Task. When you reach the line containing "Task: Click blue" in the entries below, start writing out each line exactly, and stop after the line containing "800x1030 pixels.".

Data records.
====================

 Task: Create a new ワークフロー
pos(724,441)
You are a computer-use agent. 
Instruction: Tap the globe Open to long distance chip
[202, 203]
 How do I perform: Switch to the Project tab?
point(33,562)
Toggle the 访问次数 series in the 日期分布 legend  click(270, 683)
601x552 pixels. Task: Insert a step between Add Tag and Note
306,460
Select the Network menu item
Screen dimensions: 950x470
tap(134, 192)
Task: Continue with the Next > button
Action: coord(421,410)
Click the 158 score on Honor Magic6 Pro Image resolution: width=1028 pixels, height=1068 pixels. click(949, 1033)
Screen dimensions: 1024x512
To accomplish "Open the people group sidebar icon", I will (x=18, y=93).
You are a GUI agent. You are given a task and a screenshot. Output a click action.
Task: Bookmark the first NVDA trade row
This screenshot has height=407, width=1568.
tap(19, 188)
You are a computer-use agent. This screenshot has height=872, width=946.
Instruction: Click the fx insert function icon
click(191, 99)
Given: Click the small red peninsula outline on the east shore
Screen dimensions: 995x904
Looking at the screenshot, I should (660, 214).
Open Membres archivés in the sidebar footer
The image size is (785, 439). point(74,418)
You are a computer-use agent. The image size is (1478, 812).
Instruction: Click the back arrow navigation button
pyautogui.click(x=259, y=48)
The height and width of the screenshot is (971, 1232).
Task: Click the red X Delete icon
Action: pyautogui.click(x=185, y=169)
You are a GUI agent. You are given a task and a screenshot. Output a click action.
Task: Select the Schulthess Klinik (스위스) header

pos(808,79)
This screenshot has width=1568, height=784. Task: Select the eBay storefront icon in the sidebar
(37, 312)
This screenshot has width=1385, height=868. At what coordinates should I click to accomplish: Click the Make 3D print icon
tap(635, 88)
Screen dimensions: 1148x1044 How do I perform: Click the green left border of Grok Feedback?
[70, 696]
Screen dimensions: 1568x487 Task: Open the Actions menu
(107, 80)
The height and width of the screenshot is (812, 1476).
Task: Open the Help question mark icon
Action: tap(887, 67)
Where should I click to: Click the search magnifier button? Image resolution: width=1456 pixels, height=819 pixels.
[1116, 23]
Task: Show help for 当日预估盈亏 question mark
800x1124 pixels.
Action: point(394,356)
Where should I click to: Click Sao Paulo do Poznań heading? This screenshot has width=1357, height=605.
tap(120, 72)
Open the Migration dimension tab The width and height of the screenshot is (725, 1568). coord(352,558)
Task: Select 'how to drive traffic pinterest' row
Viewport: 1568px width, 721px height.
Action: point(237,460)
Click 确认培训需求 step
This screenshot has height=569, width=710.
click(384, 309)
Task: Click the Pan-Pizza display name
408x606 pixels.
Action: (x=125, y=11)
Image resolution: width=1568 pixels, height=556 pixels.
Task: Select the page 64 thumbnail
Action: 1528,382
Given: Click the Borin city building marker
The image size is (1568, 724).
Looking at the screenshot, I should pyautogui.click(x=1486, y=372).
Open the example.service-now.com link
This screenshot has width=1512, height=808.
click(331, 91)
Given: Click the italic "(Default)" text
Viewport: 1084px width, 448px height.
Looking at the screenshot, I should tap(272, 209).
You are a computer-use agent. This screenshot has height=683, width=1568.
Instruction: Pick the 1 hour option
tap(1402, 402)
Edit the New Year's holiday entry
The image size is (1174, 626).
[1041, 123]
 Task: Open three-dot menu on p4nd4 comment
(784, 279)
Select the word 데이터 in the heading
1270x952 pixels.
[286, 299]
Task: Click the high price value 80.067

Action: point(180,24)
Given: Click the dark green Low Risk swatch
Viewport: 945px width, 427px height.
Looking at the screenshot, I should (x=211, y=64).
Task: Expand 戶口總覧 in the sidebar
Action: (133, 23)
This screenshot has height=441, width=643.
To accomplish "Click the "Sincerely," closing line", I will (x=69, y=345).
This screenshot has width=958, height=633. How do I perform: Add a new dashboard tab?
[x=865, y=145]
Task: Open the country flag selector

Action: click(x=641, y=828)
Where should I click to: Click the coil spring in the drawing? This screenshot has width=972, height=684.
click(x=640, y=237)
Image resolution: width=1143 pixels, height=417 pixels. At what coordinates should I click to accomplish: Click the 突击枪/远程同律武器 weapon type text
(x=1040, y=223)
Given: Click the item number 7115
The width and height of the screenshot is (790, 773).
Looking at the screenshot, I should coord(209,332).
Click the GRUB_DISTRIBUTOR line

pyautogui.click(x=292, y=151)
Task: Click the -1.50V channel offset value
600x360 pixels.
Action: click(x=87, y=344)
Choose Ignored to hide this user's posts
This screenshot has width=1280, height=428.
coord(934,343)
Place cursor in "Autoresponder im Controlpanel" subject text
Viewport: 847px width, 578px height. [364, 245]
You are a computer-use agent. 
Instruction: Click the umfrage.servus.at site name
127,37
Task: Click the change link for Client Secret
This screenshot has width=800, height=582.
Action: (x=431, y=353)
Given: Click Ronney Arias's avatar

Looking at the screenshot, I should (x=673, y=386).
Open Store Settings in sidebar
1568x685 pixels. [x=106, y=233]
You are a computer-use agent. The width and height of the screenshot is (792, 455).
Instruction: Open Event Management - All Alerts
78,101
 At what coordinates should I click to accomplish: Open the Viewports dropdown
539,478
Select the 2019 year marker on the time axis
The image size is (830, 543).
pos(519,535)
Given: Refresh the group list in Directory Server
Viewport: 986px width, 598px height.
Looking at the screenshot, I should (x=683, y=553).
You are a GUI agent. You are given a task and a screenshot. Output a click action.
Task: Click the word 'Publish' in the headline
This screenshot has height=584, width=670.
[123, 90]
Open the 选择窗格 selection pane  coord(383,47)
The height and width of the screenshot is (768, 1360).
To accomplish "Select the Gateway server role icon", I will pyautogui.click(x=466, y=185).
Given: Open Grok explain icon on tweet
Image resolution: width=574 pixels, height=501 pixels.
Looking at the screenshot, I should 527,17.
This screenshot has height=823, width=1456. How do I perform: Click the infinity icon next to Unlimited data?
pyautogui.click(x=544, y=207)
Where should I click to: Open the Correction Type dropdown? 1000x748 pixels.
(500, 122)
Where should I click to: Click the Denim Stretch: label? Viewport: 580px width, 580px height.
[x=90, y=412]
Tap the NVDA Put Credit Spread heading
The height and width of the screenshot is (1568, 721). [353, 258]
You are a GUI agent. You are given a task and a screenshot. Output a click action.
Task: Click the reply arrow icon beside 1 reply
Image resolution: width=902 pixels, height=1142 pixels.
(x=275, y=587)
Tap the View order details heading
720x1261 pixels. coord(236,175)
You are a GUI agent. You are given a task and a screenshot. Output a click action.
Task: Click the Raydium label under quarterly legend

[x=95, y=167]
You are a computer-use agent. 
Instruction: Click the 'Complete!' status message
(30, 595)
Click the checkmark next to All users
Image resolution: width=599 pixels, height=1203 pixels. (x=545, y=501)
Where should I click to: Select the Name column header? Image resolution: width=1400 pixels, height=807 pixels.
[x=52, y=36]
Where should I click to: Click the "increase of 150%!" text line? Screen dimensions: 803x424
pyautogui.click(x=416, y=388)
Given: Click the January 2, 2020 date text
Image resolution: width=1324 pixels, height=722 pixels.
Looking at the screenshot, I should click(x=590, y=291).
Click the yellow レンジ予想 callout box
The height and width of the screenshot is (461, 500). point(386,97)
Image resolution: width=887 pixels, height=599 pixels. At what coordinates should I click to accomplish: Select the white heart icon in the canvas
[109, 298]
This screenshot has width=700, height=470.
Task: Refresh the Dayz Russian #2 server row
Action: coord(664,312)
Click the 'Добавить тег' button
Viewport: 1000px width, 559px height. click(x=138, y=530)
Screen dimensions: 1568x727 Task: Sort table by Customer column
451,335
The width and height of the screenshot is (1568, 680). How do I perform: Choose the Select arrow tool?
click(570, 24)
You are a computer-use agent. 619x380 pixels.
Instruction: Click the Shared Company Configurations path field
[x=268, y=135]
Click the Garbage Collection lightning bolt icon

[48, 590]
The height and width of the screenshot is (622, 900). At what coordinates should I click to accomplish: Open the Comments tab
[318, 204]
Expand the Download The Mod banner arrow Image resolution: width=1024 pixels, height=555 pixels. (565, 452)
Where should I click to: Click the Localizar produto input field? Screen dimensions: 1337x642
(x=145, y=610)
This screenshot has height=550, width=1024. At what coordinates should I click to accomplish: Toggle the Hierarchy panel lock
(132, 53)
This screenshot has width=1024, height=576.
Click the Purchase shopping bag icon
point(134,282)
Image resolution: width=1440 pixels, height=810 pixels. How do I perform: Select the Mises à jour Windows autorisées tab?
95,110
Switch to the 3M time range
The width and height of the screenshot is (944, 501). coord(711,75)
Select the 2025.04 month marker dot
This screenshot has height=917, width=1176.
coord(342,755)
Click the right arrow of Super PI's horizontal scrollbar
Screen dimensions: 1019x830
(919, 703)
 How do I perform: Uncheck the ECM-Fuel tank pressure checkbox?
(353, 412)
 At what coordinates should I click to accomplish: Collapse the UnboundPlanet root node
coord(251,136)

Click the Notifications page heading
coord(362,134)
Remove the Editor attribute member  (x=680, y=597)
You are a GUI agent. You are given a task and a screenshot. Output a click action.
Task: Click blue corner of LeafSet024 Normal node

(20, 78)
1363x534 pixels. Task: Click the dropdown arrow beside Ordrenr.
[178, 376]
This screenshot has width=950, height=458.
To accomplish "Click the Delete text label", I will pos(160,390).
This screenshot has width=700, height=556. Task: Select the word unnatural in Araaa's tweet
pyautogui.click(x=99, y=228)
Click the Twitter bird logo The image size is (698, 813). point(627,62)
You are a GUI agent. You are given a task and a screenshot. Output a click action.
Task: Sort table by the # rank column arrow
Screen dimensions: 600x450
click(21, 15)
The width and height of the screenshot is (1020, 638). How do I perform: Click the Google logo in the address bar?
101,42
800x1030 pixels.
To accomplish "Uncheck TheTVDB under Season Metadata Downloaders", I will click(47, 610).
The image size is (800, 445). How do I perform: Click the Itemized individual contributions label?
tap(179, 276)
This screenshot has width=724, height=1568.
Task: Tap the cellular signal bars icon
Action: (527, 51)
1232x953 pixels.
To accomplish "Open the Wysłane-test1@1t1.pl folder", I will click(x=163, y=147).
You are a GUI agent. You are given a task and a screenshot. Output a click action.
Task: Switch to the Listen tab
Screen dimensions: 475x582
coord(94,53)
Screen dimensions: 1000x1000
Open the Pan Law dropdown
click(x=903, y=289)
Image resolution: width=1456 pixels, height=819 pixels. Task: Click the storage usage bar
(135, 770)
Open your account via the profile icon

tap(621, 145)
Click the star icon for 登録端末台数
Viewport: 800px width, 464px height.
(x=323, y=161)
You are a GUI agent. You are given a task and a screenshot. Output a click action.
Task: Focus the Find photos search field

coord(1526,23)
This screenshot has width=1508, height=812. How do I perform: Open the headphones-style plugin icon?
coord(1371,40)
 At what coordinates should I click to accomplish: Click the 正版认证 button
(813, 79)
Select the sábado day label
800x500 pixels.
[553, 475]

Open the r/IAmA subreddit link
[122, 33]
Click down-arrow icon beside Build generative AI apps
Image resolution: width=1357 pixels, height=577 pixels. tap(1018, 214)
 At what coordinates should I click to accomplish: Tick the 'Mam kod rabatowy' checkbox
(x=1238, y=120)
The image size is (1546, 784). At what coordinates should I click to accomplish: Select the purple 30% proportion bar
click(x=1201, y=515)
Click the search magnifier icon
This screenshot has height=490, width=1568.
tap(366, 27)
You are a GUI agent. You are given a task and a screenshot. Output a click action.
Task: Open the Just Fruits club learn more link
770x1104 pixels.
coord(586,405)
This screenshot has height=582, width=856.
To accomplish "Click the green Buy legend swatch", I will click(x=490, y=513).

====================

Task solution.
Task: Click blue corner of LeafSet024 Normal node

(20, 78)
1363x534 pixels. Task: Click the dropdown arrow beside Ordrenr.
[178, 376]
This screenshot has width=950, height=458.
To accomplish "Click the Delete text label", I will pos(160,390).
This screenshot has width=700, height=556. Task: Select the word unnatural in Araaa's tweet
pyautogui.click(x=99, y=228)
Click the Twitter bird logo The image size is (698, 813). point(627,62)
You are a GUI agent. You are given a task and a screenshot. Output a click action.
Task: Sort table by the # rank column arrow
Screen dimensions: 600x450
click(21, 15)
The width and height of the screenshot is (1020, 638). How do I perform: Click the Google logo in the address bar?
101,42
800x1030 pixels.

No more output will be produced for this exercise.